Exercise description
From the article on the Apache Creek Loop below, reproduce verbatim the passage that begins with "Like many loops, the" and continues through "lot of traffic.".

Excerpted passage
------------------------------------

Apache Creek Loop

PHOTO: The highlight of the Apache Creek Loop is its namesake, which creates one of several riparian areas in the wilderness. | Amy Horn
Prescott National Forest
By Robert Stieve

There are 90 wilderness areas in Arizona. And within their boundaries are 4.5 million acres of “earth untrammeled by man.” That definition comes from the Wilderness Act, which ultimately protected some of the most beautiful places in the United States, including a piñon-juniper woodland northwest of Prescott. Although the Apache Creek Wilderness accounts for only 0.1 percent of the total wilderness area in Arizona, it’s every bit as worthy of that crucial designation.

Established in 1984, the 5,633-acre wilderness is anchored by rolling hills that shelter a variety of trees and wildlife, outcroppings of granite boulders, three natural springs and several important riparian areas. And despite its rugged nature, the area is relatively accessible — only the last mile of forest road gets tricky. What’s more, the route that leads to the wilderness passes the Walnut Creek Center for Education and Research, which offers a variety of education and volunteer opportunities. It’s worth a visit, either before or after the hike.

Like many loops, the Apache Creek Loop is a combination of trails. Each has its own name, but they’re distinguished in the forest by their numbers, so you’ll want to make note of those. The first trail, hiking counterclockwise, is Trail 9904 (Graber Wash Trail). Within a few minutes of the trailhead, you’ll arrive at the trail register. Don’t be alarmed if it’s been a week or two since anyone has signed in. This loop doesn’t get a lot of traffic. 

From the register, the trail begins a slight downhill on a rocky path through a wooded area of piñons and manzanitas. In the distance, to the north, you’ll catch glimpses of Juniper Mesa. After 20 minutes, the trail dips into a wash that feeds two massive alligator junipers, the first of many, as well as a few ponderosa pines. Ten minutes later, you’ll pass some ancient cottonwoods and arrive at Apache Creek, which is the one place that can get confusing. Although this loop features dozens of well-placed cairns — hats off to the team at the Chino Valley Ranger District — there aren’t any cairns to direct hikers across the creek. Instead, the trail dead-ends about 100 feet beyond the obvious crossing point. If you miss the turn, backtrack and rock-hop across the water.    

Once you’ve crossed, and climbed the bank on the other side, you might have to bushwhack through some tall thistles. The trail is faint, but keep pushing and you’ll eventually see the next series of cairns, which lead across a wide meadow to an intersection with Trail 9905 (Apache Creek Trail). A minute or two later, the route crosses into the wilderness area.

As the name suggests, the second trail follows the creek, and of the four legs, it’s the best. The lush vegetation and perennial stream support an array of wildlife, including mule deer, elk, jackrabbits, hooded skunks, bobcats, ringtails, mountain lions, gray foxes and black bears. Decades ago, there were even grizzlies along the creek. Keep your eyes peeled. And your ears — because of the thickets, the sound of cracking branches might be all you get.

------------------------------------

Raw data
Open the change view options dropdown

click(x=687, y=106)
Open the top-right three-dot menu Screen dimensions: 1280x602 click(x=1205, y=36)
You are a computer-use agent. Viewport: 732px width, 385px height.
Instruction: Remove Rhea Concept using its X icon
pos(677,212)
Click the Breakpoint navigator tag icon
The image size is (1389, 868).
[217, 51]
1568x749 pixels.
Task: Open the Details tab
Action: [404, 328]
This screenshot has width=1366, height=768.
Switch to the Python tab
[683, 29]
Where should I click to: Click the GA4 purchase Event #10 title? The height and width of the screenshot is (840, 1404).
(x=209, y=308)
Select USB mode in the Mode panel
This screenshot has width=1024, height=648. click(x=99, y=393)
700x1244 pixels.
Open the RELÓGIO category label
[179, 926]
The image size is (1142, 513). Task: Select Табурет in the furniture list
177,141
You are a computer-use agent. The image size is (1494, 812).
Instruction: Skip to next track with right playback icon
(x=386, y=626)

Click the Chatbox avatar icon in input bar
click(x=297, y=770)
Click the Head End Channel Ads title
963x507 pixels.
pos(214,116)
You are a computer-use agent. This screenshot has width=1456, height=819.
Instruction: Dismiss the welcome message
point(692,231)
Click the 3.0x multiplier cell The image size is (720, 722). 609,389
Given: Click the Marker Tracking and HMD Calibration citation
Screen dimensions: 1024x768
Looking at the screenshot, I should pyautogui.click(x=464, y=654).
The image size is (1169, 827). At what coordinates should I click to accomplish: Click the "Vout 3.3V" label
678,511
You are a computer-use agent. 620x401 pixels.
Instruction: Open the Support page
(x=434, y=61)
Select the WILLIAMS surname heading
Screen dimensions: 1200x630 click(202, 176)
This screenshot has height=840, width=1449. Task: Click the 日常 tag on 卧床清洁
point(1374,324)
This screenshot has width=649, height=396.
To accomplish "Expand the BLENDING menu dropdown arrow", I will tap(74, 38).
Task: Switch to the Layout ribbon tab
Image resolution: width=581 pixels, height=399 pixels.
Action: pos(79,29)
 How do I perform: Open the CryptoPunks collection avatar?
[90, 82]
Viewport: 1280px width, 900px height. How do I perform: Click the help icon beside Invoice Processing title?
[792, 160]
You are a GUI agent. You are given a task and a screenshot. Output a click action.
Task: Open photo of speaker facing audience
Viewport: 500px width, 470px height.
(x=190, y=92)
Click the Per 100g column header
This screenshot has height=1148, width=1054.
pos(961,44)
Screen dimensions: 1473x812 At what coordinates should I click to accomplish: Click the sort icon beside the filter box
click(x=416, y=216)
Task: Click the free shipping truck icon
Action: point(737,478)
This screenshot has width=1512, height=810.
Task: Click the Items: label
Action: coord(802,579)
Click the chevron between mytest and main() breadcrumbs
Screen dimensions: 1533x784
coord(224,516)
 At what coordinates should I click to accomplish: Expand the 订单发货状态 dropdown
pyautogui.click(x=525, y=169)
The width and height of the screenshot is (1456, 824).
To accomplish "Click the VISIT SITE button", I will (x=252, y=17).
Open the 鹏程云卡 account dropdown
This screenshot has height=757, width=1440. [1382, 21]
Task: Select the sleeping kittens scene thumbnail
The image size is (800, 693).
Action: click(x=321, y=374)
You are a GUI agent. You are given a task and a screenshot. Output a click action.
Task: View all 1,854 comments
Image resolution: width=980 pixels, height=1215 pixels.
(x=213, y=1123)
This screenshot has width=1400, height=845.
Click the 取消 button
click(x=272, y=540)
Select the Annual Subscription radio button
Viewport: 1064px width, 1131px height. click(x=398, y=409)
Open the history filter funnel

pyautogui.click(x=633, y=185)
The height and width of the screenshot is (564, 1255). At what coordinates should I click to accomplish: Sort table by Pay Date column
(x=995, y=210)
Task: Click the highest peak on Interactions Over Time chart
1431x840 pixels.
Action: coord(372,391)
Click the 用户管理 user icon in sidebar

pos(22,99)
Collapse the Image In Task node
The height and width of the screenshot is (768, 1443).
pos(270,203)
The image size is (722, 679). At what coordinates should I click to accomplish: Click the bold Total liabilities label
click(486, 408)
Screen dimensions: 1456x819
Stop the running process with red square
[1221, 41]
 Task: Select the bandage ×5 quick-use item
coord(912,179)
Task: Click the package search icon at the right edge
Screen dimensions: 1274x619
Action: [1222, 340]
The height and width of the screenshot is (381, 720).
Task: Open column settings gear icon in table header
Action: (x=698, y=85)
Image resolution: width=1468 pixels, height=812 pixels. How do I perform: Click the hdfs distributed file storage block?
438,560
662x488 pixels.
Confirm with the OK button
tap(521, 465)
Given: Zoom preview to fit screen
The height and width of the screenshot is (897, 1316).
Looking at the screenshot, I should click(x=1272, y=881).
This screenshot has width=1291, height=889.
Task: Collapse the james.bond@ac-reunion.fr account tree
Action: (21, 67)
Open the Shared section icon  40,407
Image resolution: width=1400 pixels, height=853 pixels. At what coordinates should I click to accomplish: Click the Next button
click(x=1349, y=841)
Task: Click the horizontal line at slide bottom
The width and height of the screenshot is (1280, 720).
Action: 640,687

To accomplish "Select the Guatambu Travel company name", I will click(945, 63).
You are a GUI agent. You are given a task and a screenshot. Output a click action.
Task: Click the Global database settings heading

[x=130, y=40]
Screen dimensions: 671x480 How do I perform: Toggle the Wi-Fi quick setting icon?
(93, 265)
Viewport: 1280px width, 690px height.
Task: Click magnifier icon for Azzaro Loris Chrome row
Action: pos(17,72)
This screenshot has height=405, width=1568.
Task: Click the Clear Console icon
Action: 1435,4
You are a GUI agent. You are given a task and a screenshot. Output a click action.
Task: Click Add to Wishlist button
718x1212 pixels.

------------------------------------

Expected answer
Like many loops, the Apache Creek Loop is a combination of trails. Each has its own name, but they’re distinguished in the forest by their numbers, so you’ll want to make note of those. The first trail, hiking counterclockwise, is Trail 9904 (Graber Wash Trail). Within a few minutes of the trailhead, you’ll arrive at the trail register. Don’t be alarmed if it’s been a week or two since anyone has signed in. This loop doesn’t get a lot of traffic.